**RECORD EXCERPTS**.

──────────────────────────────

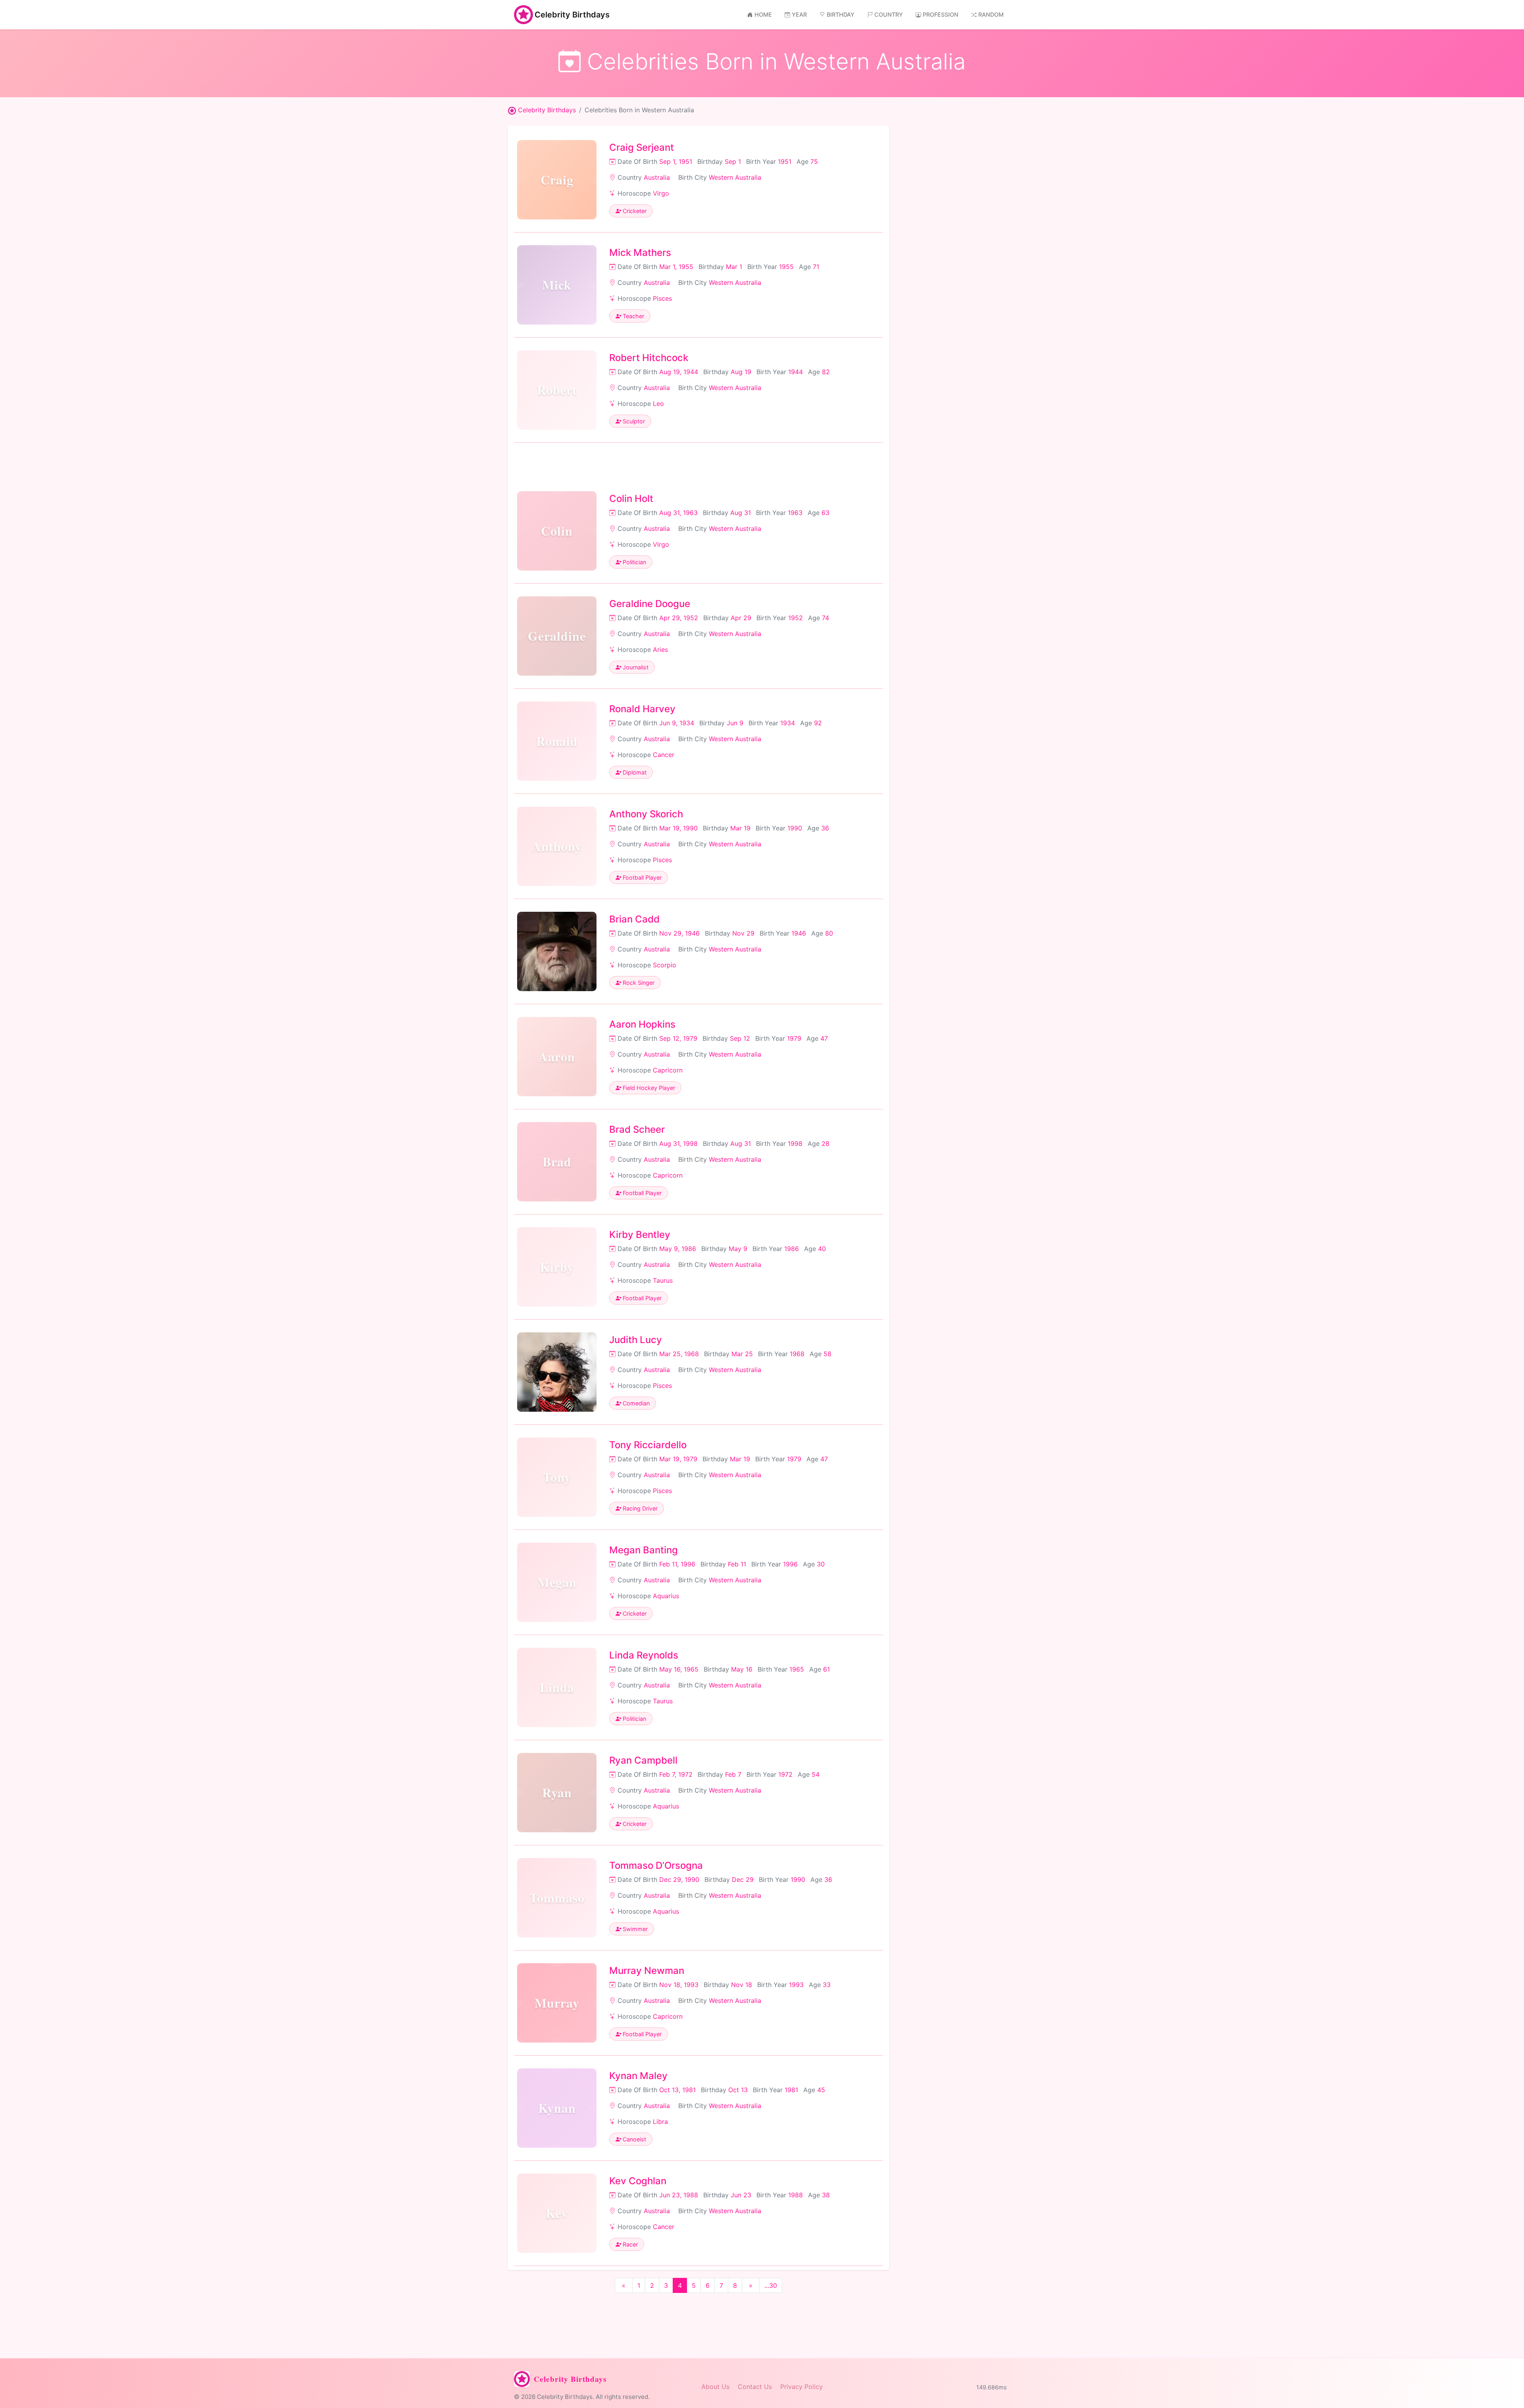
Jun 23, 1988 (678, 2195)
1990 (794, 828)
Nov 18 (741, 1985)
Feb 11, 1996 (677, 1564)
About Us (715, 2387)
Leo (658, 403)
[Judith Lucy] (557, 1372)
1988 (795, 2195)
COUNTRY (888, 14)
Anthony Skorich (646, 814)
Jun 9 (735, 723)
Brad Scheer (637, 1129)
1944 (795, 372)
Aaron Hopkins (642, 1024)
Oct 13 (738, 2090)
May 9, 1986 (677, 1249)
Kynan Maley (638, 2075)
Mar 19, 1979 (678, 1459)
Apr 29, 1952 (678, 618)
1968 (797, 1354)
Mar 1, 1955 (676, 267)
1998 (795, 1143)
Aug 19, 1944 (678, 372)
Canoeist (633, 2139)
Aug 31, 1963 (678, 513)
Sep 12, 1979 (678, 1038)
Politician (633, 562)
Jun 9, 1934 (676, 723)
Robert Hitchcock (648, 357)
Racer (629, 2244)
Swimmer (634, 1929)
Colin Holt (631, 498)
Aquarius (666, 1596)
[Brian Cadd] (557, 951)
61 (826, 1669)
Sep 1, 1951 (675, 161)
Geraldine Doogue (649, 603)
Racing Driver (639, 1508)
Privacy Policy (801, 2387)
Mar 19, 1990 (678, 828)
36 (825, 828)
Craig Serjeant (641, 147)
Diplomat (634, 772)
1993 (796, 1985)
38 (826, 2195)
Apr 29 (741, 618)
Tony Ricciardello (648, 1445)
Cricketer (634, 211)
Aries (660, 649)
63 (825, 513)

──────────────────────────────

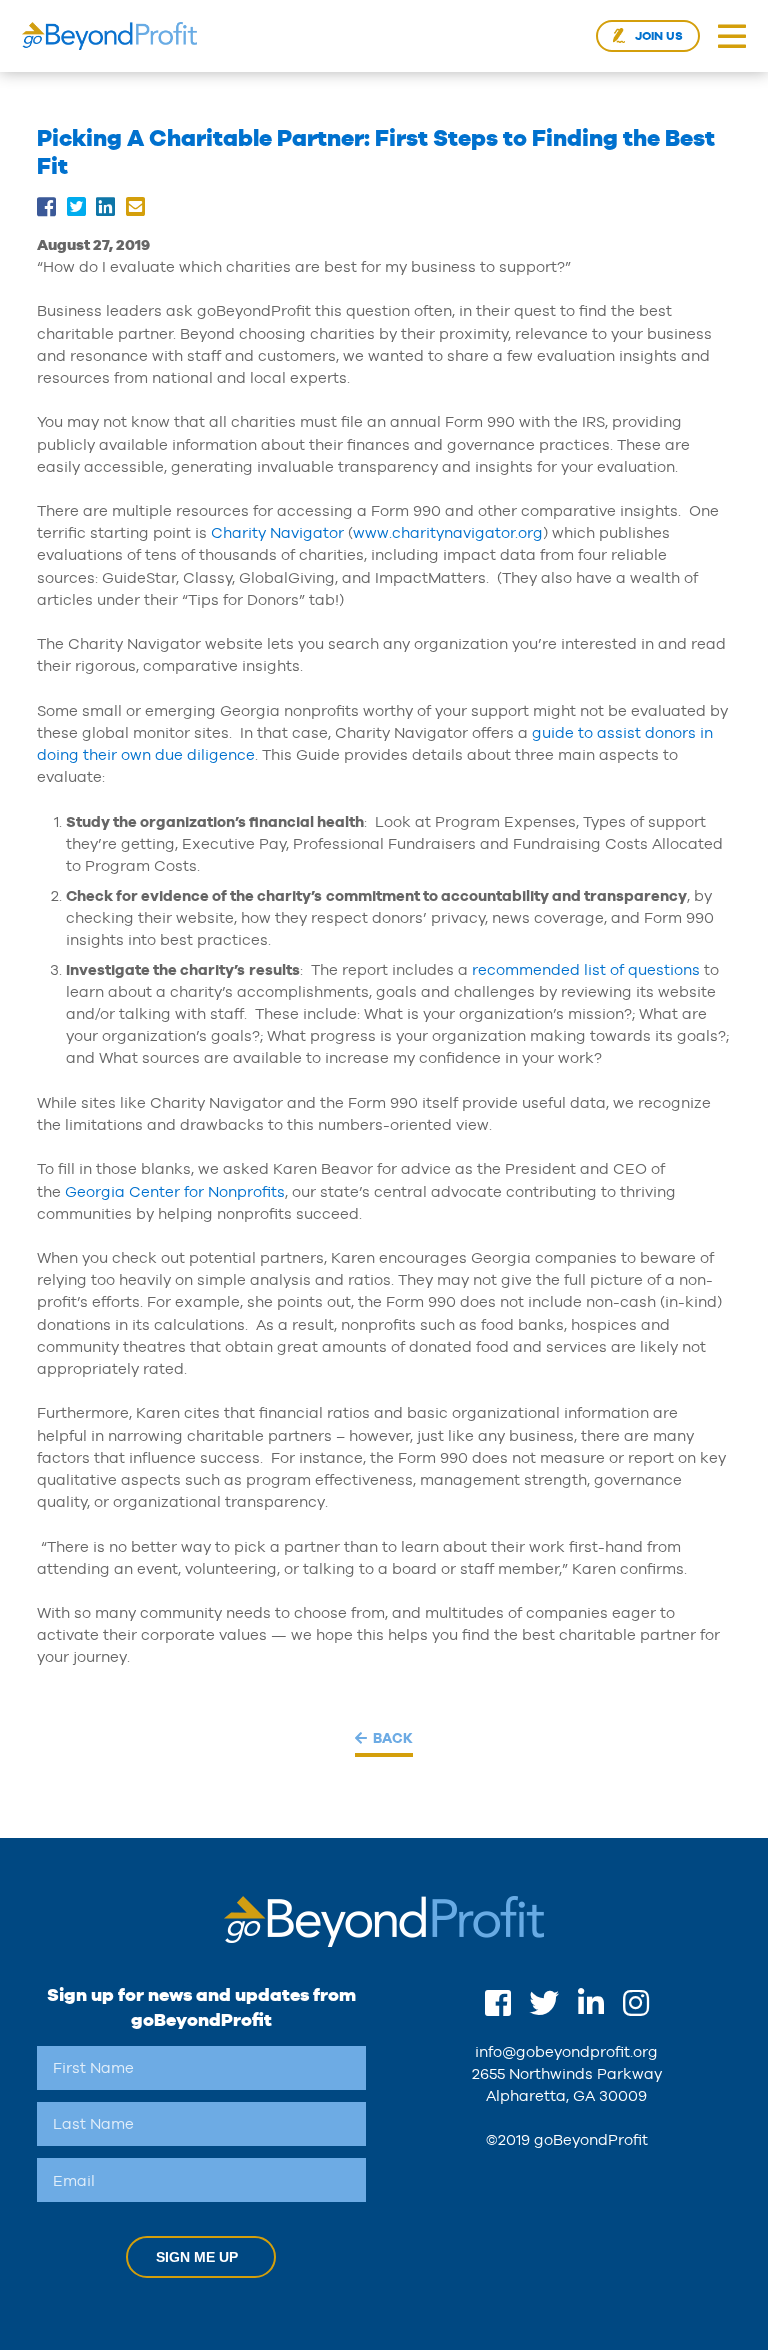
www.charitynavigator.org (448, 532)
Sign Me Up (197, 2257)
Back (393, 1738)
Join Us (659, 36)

──────────────────────────────

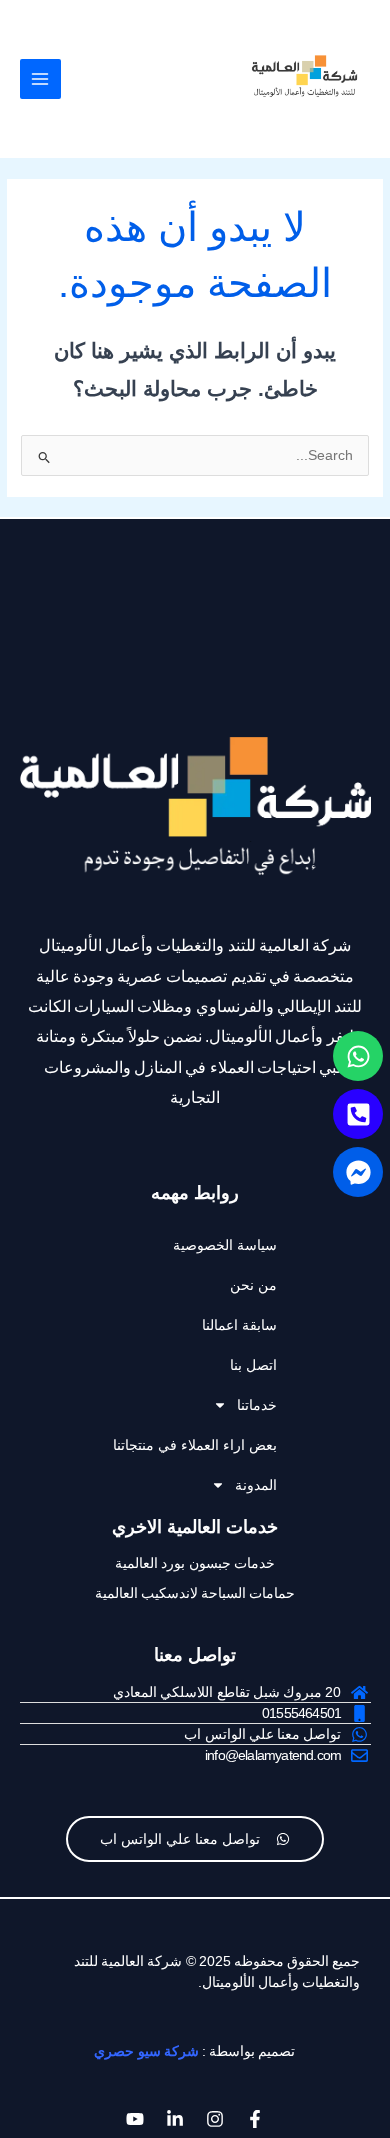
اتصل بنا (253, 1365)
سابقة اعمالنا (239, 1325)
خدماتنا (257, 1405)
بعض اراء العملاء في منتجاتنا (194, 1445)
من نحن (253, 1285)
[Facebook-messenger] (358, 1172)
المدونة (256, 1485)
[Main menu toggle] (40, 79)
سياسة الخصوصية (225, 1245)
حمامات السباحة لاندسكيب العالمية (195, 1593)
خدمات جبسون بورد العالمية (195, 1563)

──────────────────────────────

**WHAT TO DO**. Look through the listing above and copy each line with the word "العالمية" in it.

**EXERCISE RESPONSE**.
حمامات السباحة لاندسكيب العالمية (195, 1593)
خدمات جبسون بورد العالمية (195, 1563)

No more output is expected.